Few Americans know a lot about the 1862 battle being commemorated Thursday on the Mexican holiday of Cinco de Mayo, but plenty can name a Mexican beer to celebrate it with.

Whether the blockbuster Corona or emerging brands such as Dos Equis and Tecate, Americans' familiarity with Mexican beer has been noted by economists who point to the relaxation of tariffs under the 1994 North American Free Trade Agreement as the foundation of their success.

"Latin beer is hot," said Marc Scheinman, an international marketing professor at Pace University.

Grupo Modelo's Corona ranks seventh in U.S. beer shipments, long outranking Heineken as the top imported beer in America. Modelo has increased its exports to the United States by 30 percent a year.

Fomento Economico Mexicano SA, Mexico's other main beer company, is gaining market share with brands that include Dos Equis, Tecate and Bohemia.

In the past decade, annual U.S. malt beverage imports from Mexico rose from $36 million to $162 million.
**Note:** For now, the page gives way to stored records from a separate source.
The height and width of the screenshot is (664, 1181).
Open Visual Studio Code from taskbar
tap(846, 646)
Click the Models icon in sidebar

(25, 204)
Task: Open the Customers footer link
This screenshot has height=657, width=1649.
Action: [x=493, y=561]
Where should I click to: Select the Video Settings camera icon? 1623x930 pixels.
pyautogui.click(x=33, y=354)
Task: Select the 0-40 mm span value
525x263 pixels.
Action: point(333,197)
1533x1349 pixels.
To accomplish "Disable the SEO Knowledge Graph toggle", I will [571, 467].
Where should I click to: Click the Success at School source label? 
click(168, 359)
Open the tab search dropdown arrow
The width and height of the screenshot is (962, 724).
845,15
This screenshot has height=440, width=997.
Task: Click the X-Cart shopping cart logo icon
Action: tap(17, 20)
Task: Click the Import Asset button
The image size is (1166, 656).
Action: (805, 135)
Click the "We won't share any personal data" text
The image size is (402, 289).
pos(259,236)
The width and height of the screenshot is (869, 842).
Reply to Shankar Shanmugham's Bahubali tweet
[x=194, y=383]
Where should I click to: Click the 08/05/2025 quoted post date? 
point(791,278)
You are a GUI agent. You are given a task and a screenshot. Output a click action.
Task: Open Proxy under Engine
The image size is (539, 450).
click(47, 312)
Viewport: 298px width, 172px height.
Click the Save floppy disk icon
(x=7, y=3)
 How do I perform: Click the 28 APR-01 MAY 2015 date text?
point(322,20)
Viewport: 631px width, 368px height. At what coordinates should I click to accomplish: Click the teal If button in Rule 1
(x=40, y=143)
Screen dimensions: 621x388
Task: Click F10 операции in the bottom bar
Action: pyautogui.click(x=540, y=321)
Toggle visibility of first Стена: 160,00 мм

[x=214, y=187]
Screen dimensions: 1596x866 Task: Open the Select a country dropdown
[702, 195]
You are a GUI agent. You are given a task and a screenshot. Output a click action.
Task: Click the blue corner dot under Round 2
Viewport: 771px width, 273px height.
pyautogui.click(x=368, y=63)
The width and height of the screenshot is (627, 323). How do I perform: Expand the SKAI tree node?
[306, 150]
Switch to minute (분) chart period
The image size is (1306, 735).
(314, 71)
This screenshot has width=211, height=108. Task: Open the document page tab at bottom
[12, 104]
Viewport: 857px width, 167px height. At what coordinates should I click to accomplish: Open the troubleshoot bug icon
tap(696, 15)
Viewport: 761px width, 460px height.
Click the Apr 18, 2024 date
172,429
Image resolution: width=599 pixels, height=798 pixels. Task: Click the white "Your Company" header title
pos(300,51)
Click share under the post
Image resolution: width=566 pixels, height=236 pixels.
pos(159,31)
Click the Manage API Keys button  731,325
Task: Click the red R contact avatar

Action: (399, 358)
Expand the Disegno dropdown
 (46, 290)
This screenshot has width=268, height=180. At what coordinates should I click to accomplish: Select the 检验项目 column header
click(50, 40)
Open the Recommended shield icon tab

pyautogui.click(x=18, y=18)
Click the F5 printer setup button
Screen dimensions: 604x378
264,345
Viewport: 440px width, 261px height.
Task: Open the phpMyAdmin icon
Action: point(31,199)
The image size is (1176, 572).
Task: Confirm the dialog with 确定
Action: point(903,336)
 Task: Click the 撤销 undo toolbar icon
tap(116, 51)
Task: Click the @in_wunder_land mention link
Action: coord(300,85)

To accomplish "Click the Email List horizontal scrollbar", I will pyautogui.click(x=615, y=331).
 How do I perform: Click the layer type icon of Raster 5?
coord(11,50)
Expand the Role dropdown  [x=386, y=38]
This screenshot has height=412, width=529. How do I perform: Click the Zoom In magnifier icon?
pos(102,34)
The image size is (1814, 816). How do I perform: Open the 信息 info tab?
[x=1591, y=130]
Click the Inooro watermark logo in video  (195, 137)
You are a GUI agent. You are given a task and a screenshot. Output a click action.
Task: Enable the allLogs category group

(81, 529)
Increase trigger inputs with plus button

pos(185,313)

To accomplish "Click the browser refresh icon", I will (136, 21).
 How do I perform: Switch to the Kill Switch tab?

Beer and tequila now make up 22 percent of Mexico's US$1.5 billion in food exports to the United States and the breweries employ 88,000 people in 11 Mexican states.

Analysts attribute the success to strategic pre-NAFTA alliances with U.S. beer giants and marketing genius that seems to promise a Mexican beach in each lime-enhanced sip.

"Like everything, it started out with lack of availability, that right there gives it cachet," said Juli Niemann of RT Jones Capital Management in St. Louis. "When you get better availability, then it becomes largely a marketing thing."

In anticipation of beers entering the U.S. market without import taxes, Budweiser maker Anheuser Busch Cos. in 1993 invested heavily in Grupo Modelo, essentially buying into the competition.

That not only gave Modelo access to Anheuser Busch's U.S. marketing and distribution know-how but also to huge infusions of capital, said Scheinman, the international marketing professor.

Fomento Economico Mexicano SA developed a similar agreement with Belgium's Interbrew, but last year announced it would instead align itself with Dutch brewer Heineken.

Immigration from the south and the population growth of Hispanics in the United States have made for a growing awareness of all things Latino, including South of the Border beers, observers say.

"What you're going to see in the United States is really sort of a shift ... to be more conscious of what is Spanish and what is Mexican," said Fariborz Ghadar, director of Pennsylvania State University's global business studies center.